Friday, 5 January 2018

Iron sulphate for lawn moss control revisited


If a search engine has found you seeking the nuts and bolts of how to control lawn moss with iron sulphate you need to go here for the real deal. My previous post has now been read 78,000 times and has a life of its own. 
My effort today is more chatty and takes up a few points raised in the huge compendium of comments and questions on my original post.

Much more than just a moss killer
There has been something about iron sulphate in my history. For fifteen years I wrote a gardening article for Bolton Percy Parish magazine. It seemed to me that hardly anyone read it. There was never a single question. At best a dozen villagers must have dipped into it - and probably a dog or two chewed it over. And yet 25 years later I gave a lecture back in the village and someone commented how he still remembered my ‘witches brew’ of a near saturated solution of iron sulphate dispensed in a watering can from my dustbin and how he was still successfully using iron sulphate to maintain quality in his lawn. Iron sulphate does so such more than merely control moss!
When I started blogging Cathi suggested she might photocopy my 200 faithfully preserved magazine articles. It was easier to write new ones and Brenda threw the old ones straight in the bin! 
I remember the horror of one of my early blog readers when I posted about iron sulphate discouraging worms - up to then she must have thought me truly organic


H
No more worm casts - they now  benefit the flower borders
Homebase days
When I retired from teaching one of my numerous activities was to lecture to garden centre staff at Homebase. In those days the so called ‘sheds’ took the view that their staff should know something about gardening and knowledgeable gardeners gravitated to work in their gardening departments. I remember one worker in Newcastle was a retired agronomist. He informed me that my own garden in York was on an alluvial sand deposit of the River Derwent. He also mentioned that my old college was built on a glacial terminal moraine.
A former water board employee in Wakefield told me about all the nitrate in my tap water and how it would encourage waterweed in ponds. 

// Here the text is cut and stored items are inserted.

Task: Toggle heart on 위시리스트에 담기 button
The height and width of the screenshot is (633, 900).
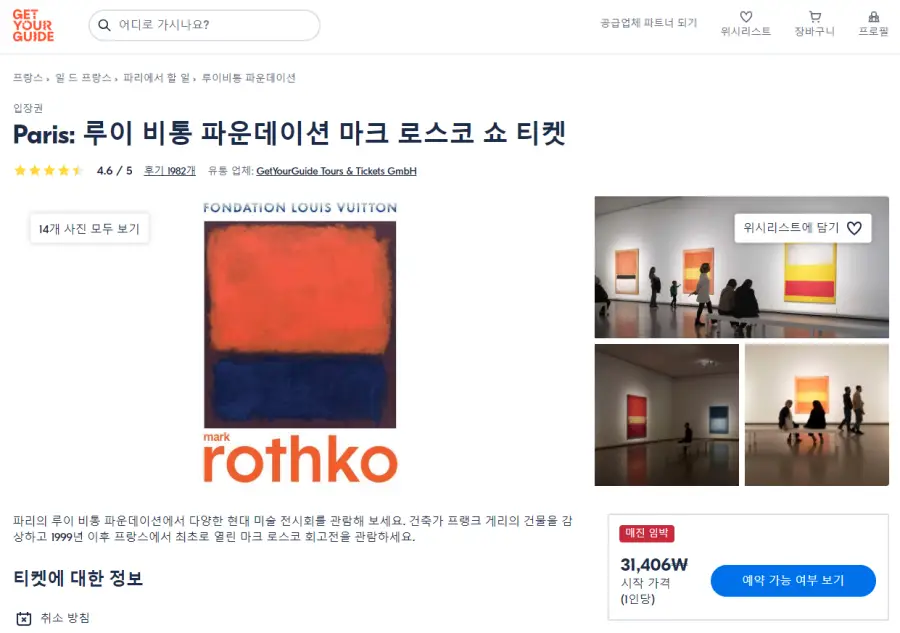Action: [x=854, y=228]
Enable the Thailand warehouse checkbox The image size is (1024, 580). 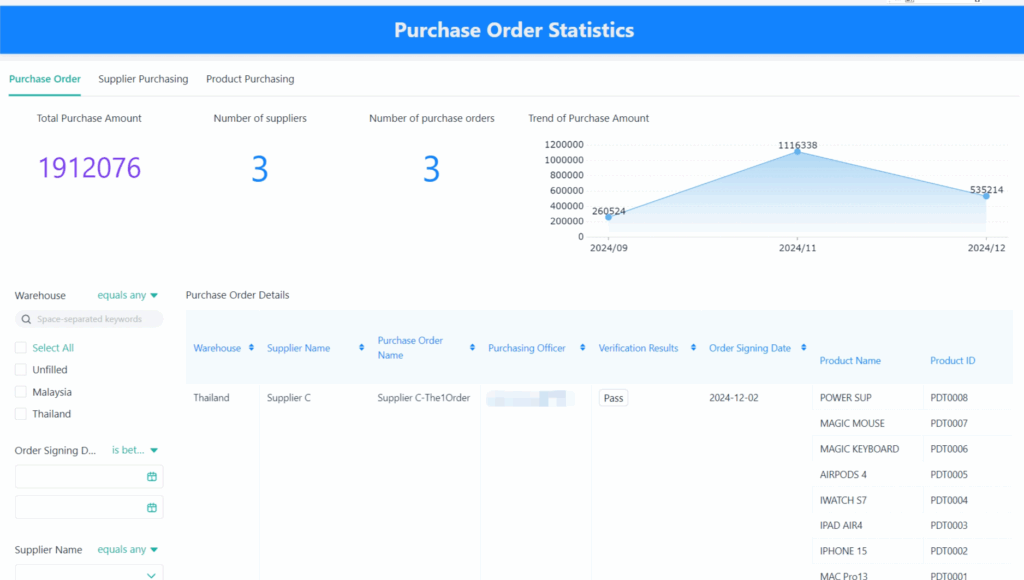coord(21,414)
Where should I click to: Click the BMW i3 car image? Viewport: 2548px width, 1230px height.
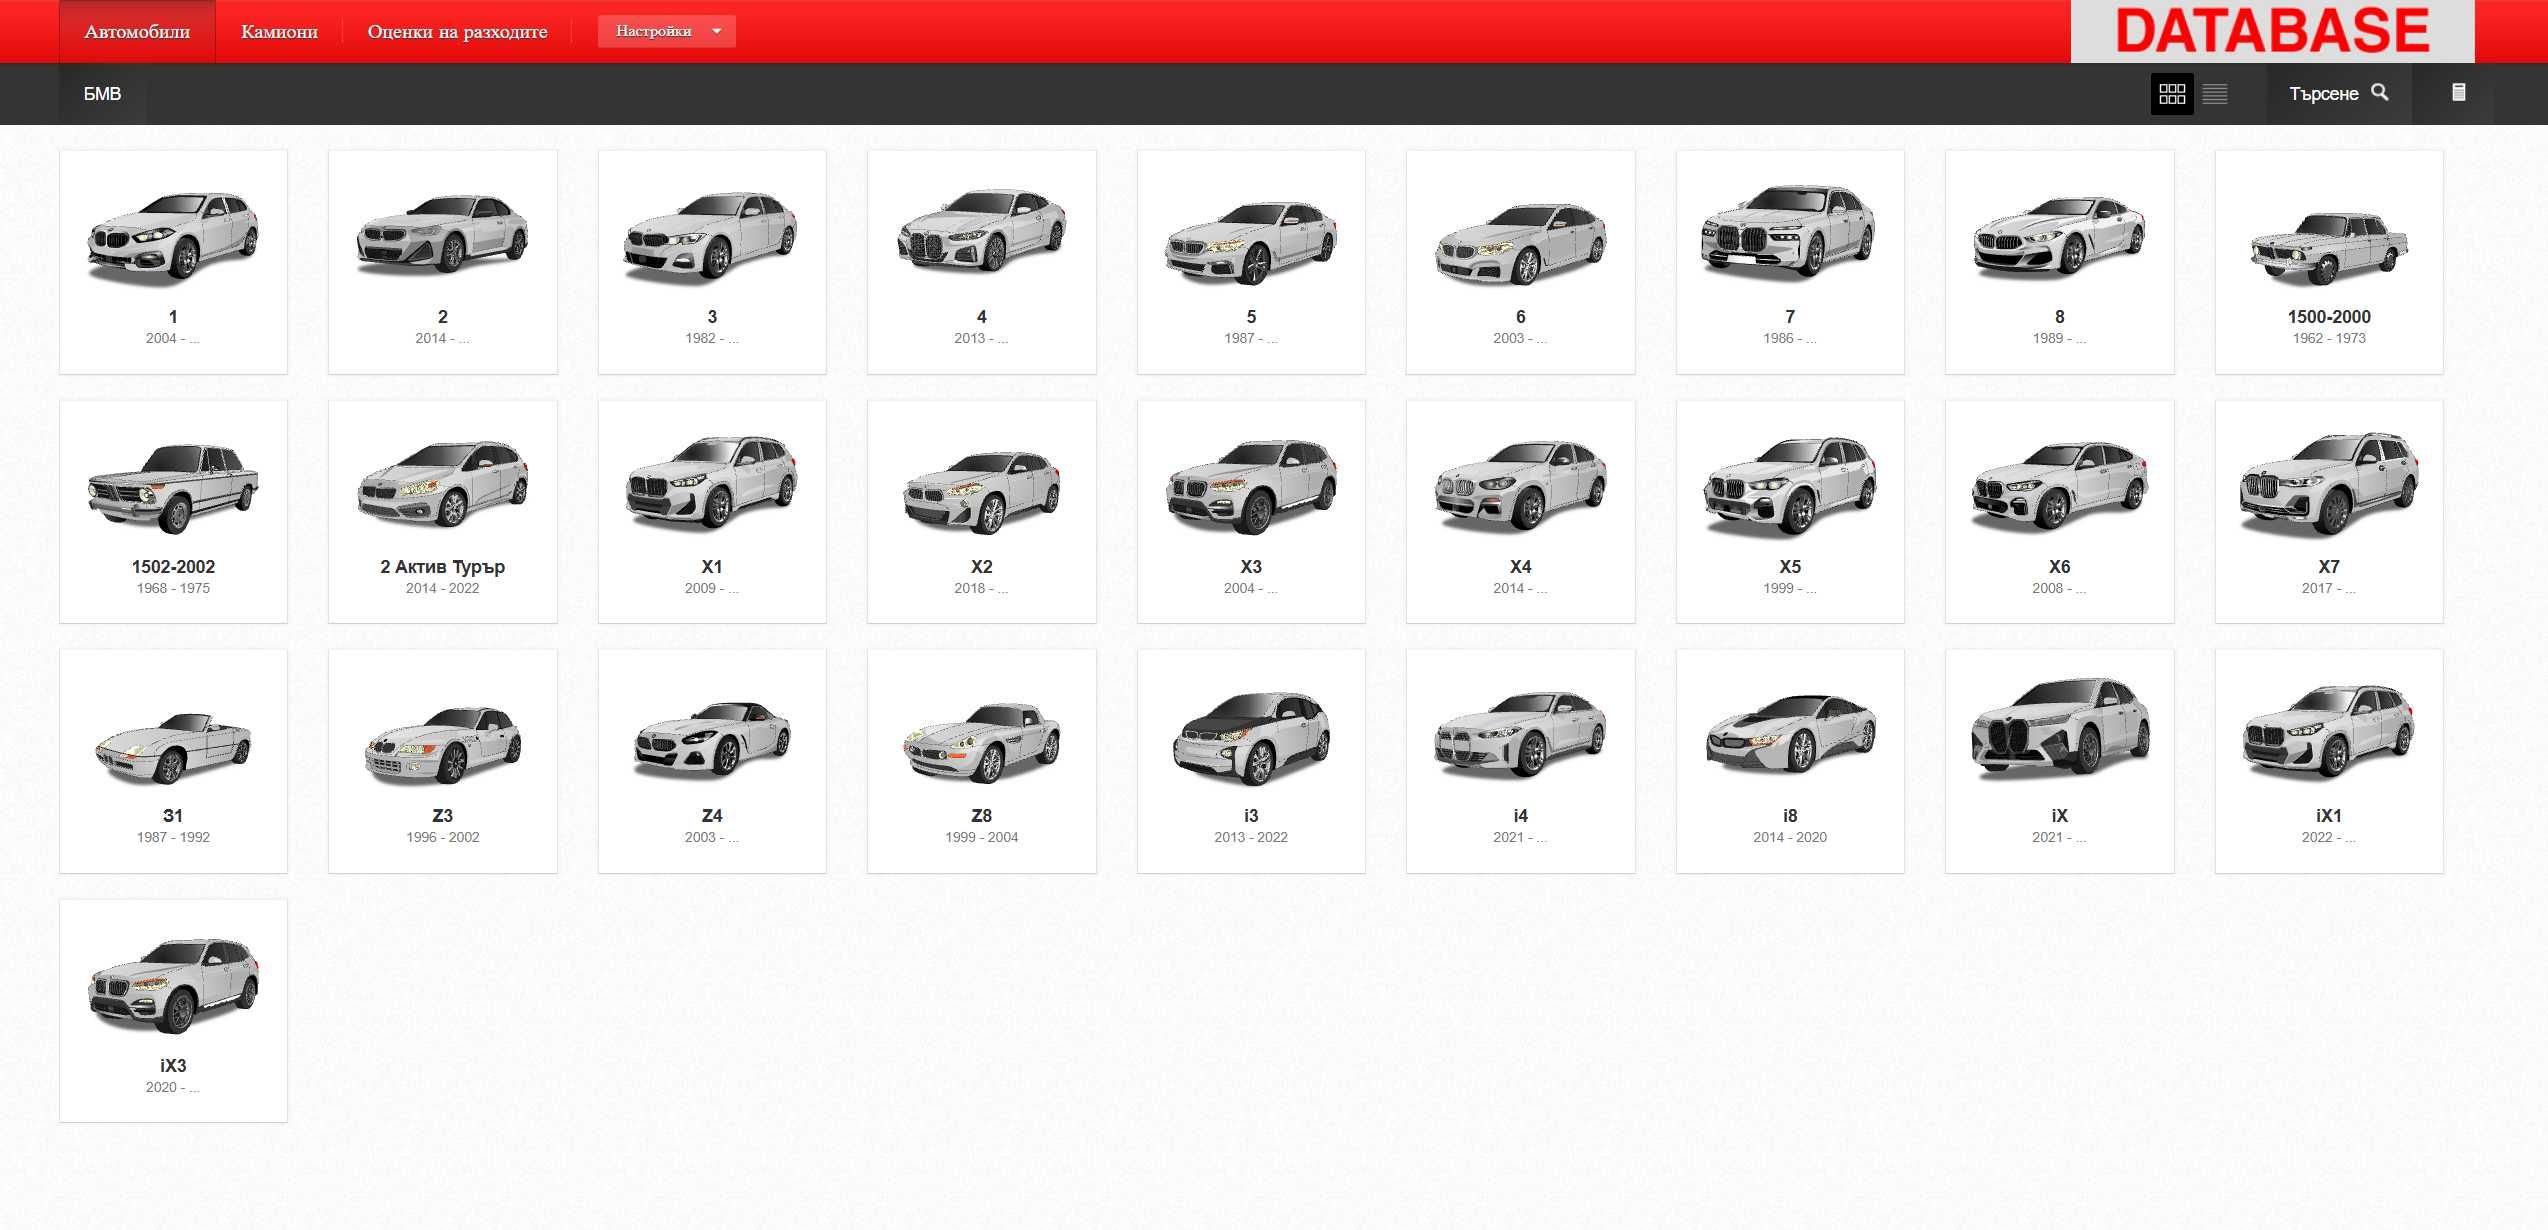point(1250,737)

Those were the days and most of the sheds now demand of their staff complete product versatility and some even prefer those horticulturally ignorant who won’t talk too much and don’t know that the tree paint they sell is utterly useless and harmful.
A lovely lady Homebase employee at Droitwich listened to me waxing about iron sulphate…
….  "Chemical control of moss is a very confused grey area arising from the Pesticide Regulations. A curious and utterly stupid anomaly in the regulations is the status of iron sulphate. An anomaly that suits garden centres only too well. Iron sulphate is the very best way of a speedy kill of moss but it is not registered by any manufacturer as a pesticide. Licensing costs too much and firms choose to register their own products whose active ingredients are various formulations of iron. 
Iron sulphate is also wonderful fertiliser. There are no inhibitions to using it for this purpose. It logically follows that you can fertilise your lawn legally to make the grass grow but not to kill moss. Is that stupid or utterly daft? It is certainly a convenient fiction that enables sellers to direct you to their expensive moss killer".
… My lovely lady in Droitwich used the iron sulphate and was thrilled with the result on her lawn. She put up a notice on the Homebase staff notice board. I understand Droitwich now has some very nice lawns.


It says nothing about it being a moss killer
When I talked about iron sulphate to the Newcastle group my agronomist friend suggested that its delicate long term grass greening might be due to the sulphate rather than the iron. He reminded me that decades after clean area legislation some UK soils are deficient in this essential nutrient. Although iron is classed merely as a trace element it is a really significant nutrient for grass as is the macro-nutrient sulphur. Both are involved in chlorophyll production. No wonder iron sulphate makes the grass go such a lovely green. (Don’t confuse this with the not unattractive temporary grass darkening immediately after application - and new users are amazed at how quickly the moss goes black when iron sulphate is applied in water)

Issues raised by my previous post


Definitely moss
On re-reading my old post I can see that I have already repeated myself numerous times and even used the same phrases. What else would you expect from a former lecturer?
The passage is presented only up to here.